The police promised, starting at early Monday morning, they would seize the cars of DWI suspects and hold onto them before any trial.
They kept their word and even jumped the gun. The first car was seized at 10:30 p.m. Sunday night - not at a checkpoint but out on the road. By Monday morning, four suspects and three cars had been locked up.
"Essentially what this is doing is getting society to take driving while intoxicated more seriously," said New York Mayor Rudolph Giuliani.
Not surprisingly, there are strong critics of this program. And, not surprisingly, they have threatened to sue.
"In this situation they're seizing the merely based on arrest. It doesn't depend on whether you're convicted of the crime and I think that will be, in public's mind, unfair," said Norman Siegel of the new York Civil Liberties Union.
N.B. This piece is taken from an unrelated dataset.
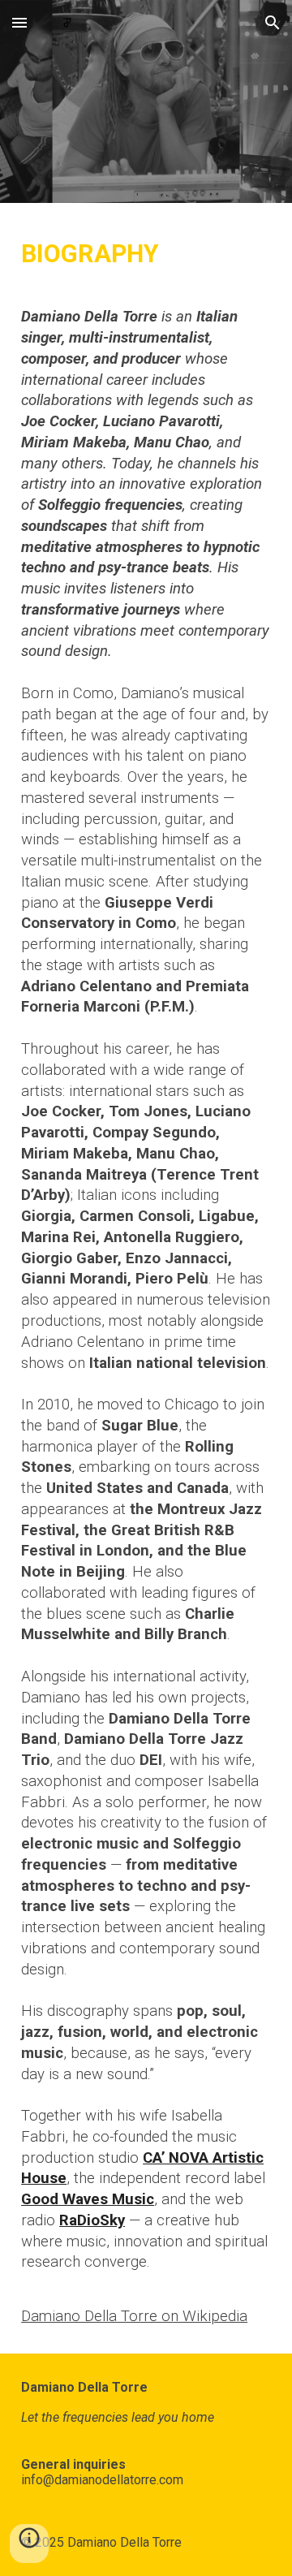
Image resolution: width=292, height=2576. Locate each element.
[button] (19, 22)
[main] (146, 1278)
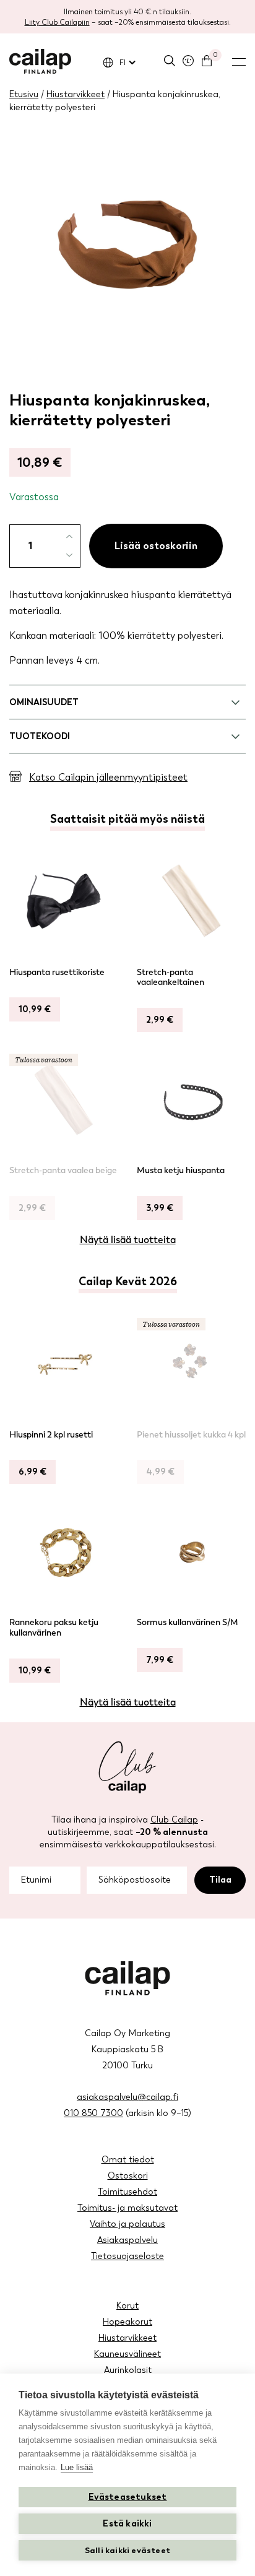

The mayor is ready to fight any legal challenge.
"I'm quite confident that we will prevail," he said.
Giuliani may be on to something. On Monday, the county executive of Nasssau County, which borders New York, announced he wants to do the same thing. And any court fight is likely to be watched by other mayors anxious to show they can be tough on drunk drivers too.
Giuliani said 16,000 people were killed by drunk drivers last year, 31 of them in New York City. City police arrested 6,368 people on drunken driving charges last year and 6,836 in 1997.
This is not the first of Giuliani's policy to stir up controversy. His curbs on loitering by the homeless and sex shops in the city have drawn similar protests and legal challenges.